I have a Eclipse v180sl 8GB mp3 player. I down loaded music onto the player and it shows that the music is on the player but when I try to use the player it says "empty disc" I connected player to my computer and tested the list and the music is there. Any thoughts on what is wrong or how to correct this problem. I use it out in my shop for music

thanks sixmedic


----------



## spunk.funk (May 13, 2010)

If the music is still available on your computer, Then go into the players *Tools* Menu and *Format *the player, or connect it to your computer, Press the *Windows *Key+*X* on the computer keyboard then select *Disk Management*. In the lower pane, Right click your MP3 player and choose to *Format *it.
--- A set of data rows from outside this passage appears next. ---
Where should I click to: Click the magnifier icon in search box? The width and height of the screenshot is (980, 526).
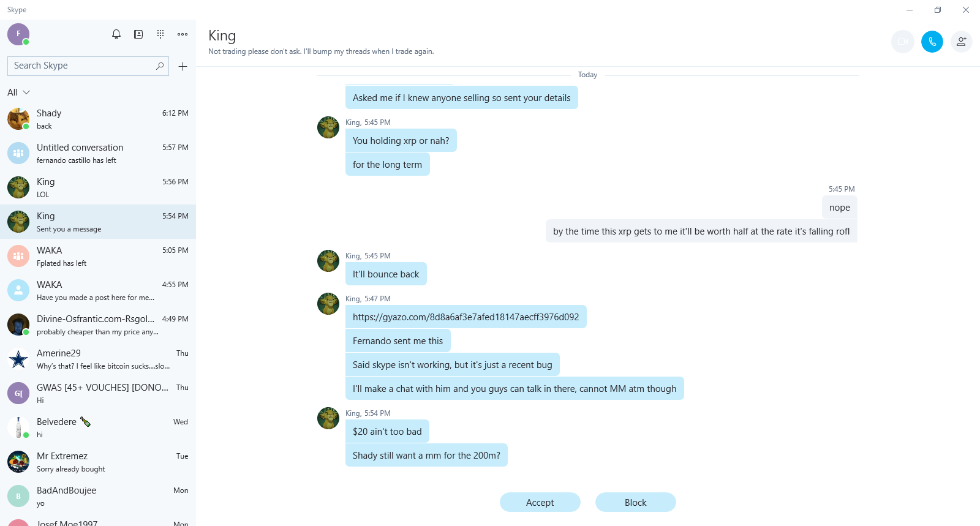pyautogui.click(x=160, y=66)
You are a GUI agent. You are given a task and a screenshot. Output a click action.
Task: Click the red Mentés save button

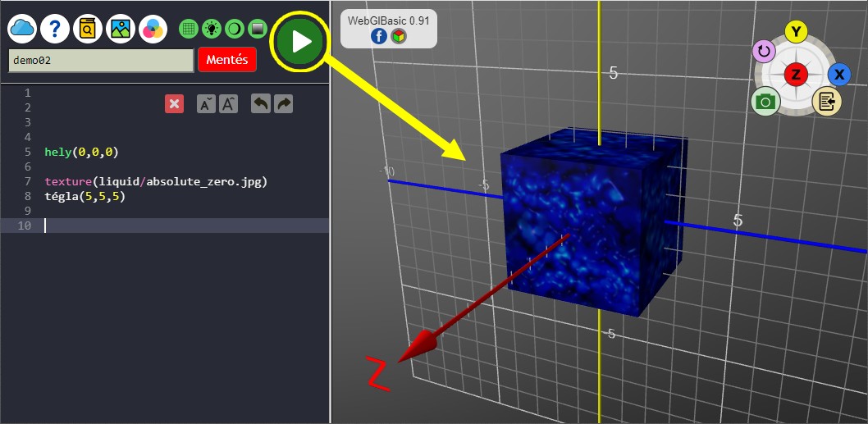pyautogui.click(x=227, y=60)
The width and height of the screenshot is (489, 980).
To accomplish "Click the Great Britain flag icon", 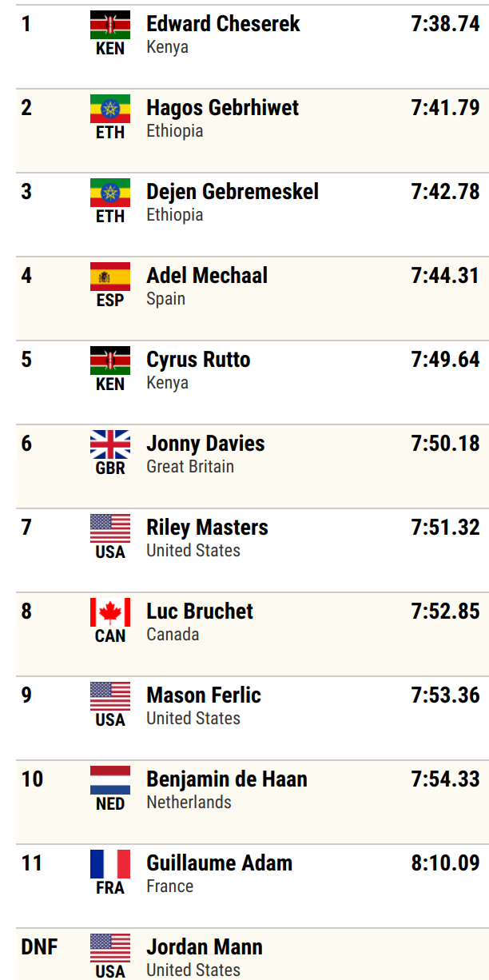I will (x=110, y=444).
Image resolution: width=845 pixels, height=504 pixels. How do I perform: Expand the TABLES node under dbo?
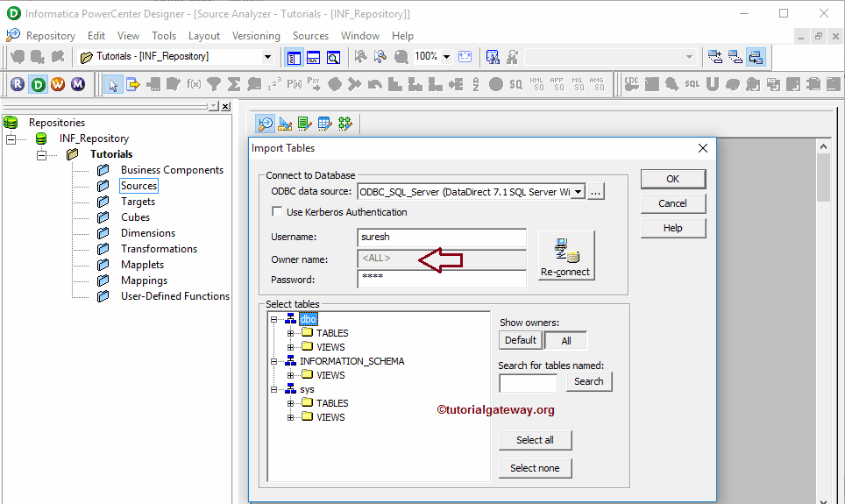[291, 333]
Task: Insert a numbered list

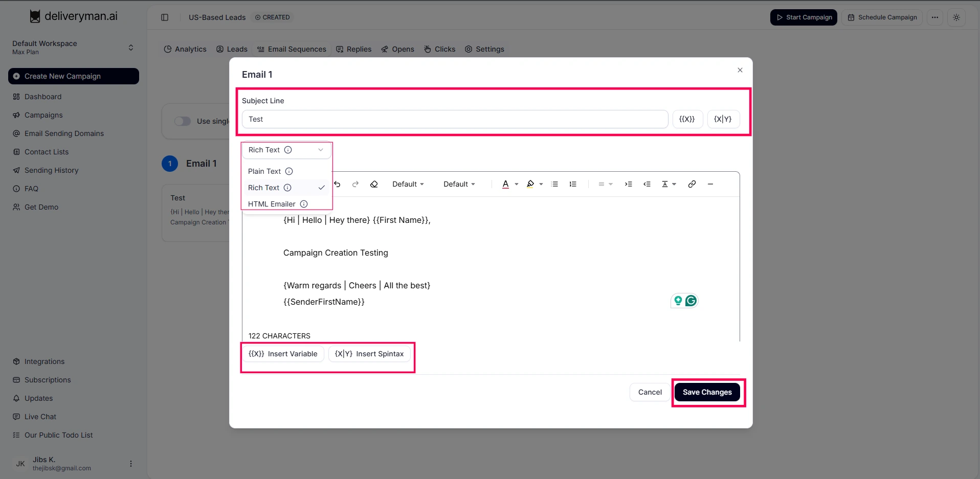Action: [573, 184]
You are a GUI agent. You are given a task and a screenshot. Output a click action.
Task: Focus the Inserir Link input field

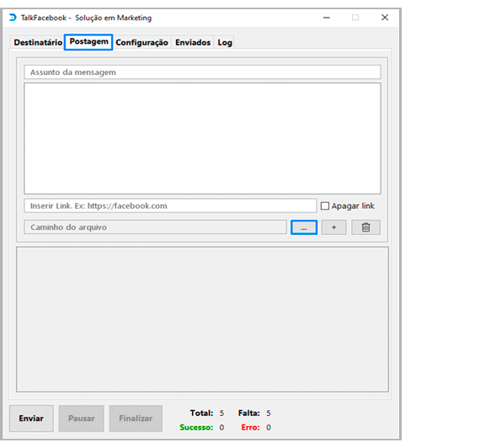click(x=170, y=206)
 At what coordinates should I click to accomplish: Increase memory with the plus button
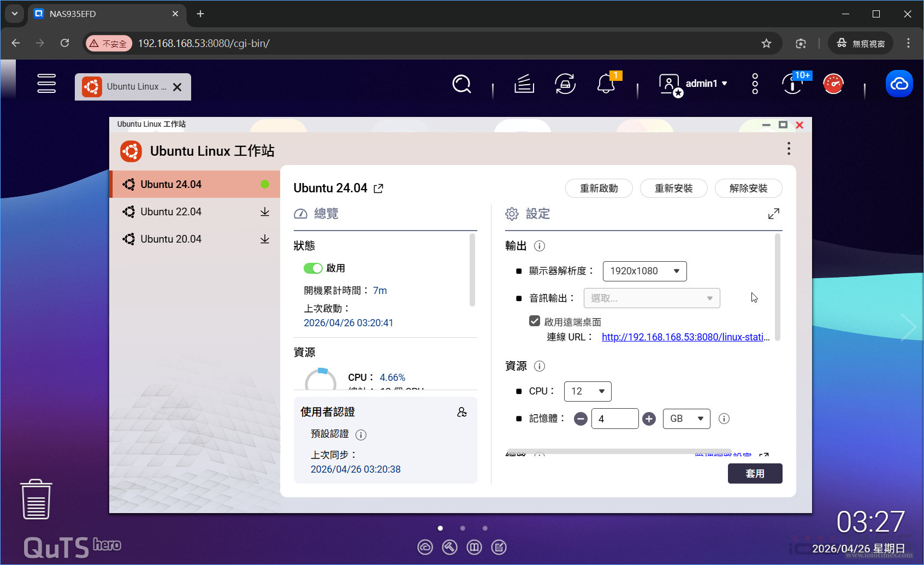[x=649, y=419]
Then add the music back onto the drive.


----------



## sixmedic (Jul 31, 2017)

Reformatted mp3 player able to download music to player but the player still says empty disk, have checked and the music is there just can't get it to play for some reason. Any help will be greatly appreciated or I am going to be forced to go buy another mp3 or similar device for my shop music. thank you


----------



## spunk.funk (May 13, 2010)

Contact their support: https://www.jlabaudio.com/pages/warranty


----------



## JimE (Apr 16, 2009)

Are the files in the correct format (likely only mp3 and wmv is supported)?

Also, in the OP, you stated that you tested "the list". A music list does not contain any files. It contains links to the files.


----------